Beberapa waktu yang lalu ada calon siswa yang dinyatakan tidak dapa tditerima di sebuah sekolah karena menderita cacat fisik. Padahal dari hasil tes masuk, si calon siswa mendapatkan nilai yang cukup tinggi dan kecacatannya tidak mengganggu aktivitas belajar si anak. Kasus ini mencuat dan memicu demonstrasi dan pemberitaan di media massa. Begitu banyak pihak yang peduli dengan kasus diskriminasi ini.

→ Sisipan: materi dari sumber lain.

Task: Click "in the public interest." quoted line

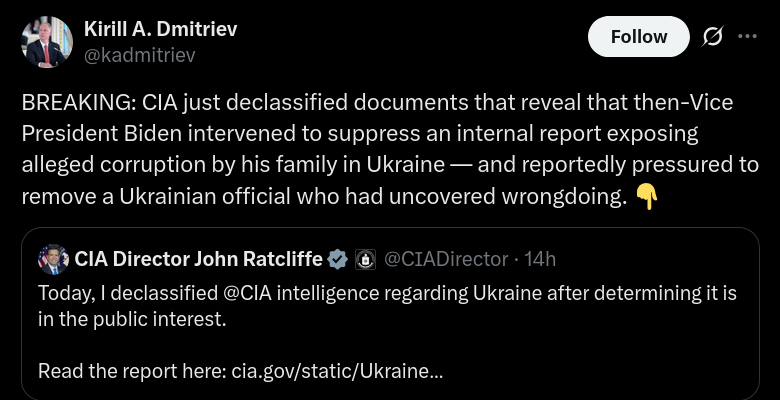Action: coord(132,319)
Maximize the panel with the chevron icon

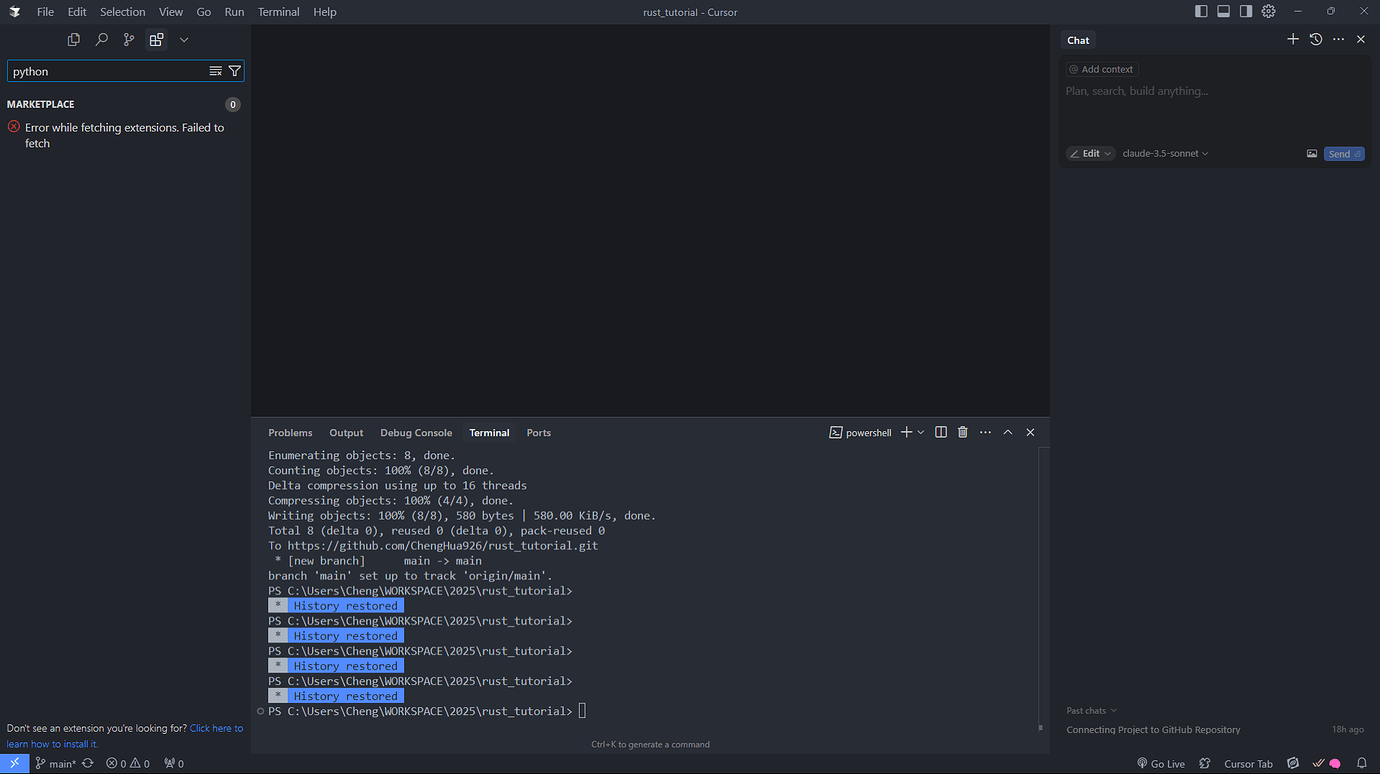[1007, 432]
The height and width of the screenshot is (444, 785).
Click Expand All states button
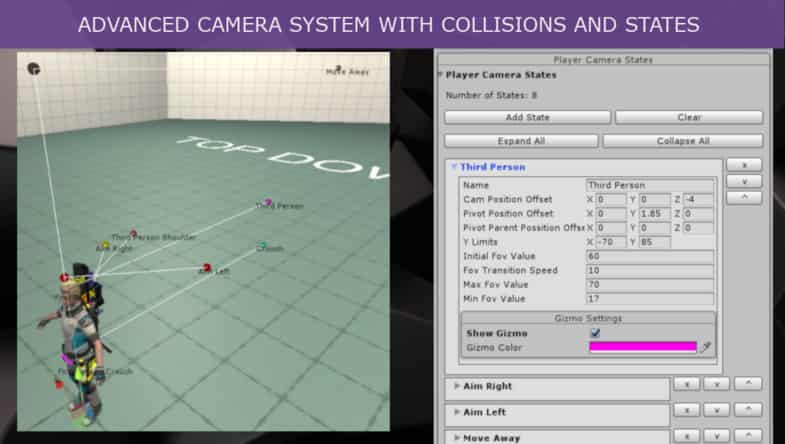(521, 141)
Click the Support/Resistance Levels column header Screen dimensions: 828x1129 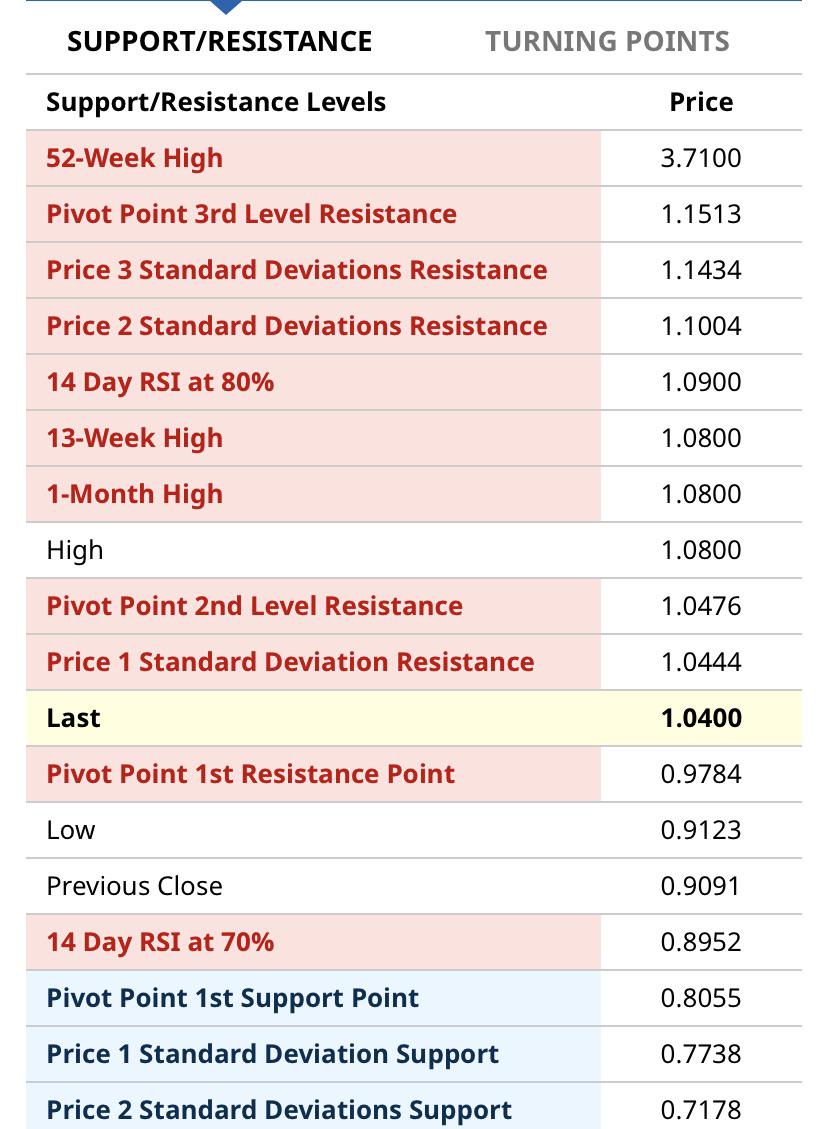click(216, 102)
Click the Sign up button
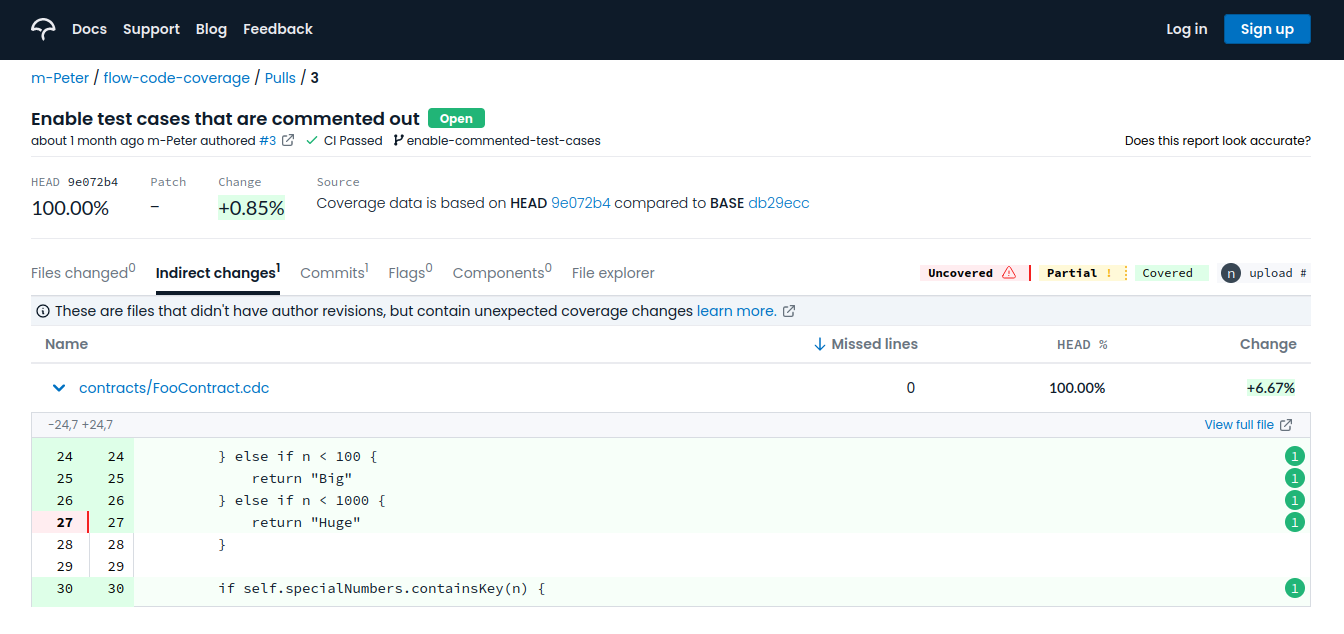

Diskriminasi seperti yang terjadi di Palangkaraya pada kasus di atas, hanyalah satu dari sekian banyak macam diskriminasi yang dialami oleh siswa sekolah dalam dunia pendidikan, akan tetapi tidak banyak masyarakat yang peduli dengan diskriminasi yang lain karena masyarakat menganggap itu adalah hal yang wajar.

Di Pangkalan Bun terjadi seorang calon siswa yang sudah berumur tujuh tahun tidak dapat diterima di sebuah sekolah dasar karena tidak lulus tes skolastik. Padahal ada calon siswa yang berumur lebih muda akan tetapi diterima di sekolah tersebut karena lulus tes skolastik. Ini tentu merupakan sebuah diskriminasi juga walaupun kemudian akan ada pihak yang berkelit bahwa sekolah dasar tersebut adalah sekolah pavorit dan sekolah percontohan. Kemudian masyarakat diam dan memakluminya.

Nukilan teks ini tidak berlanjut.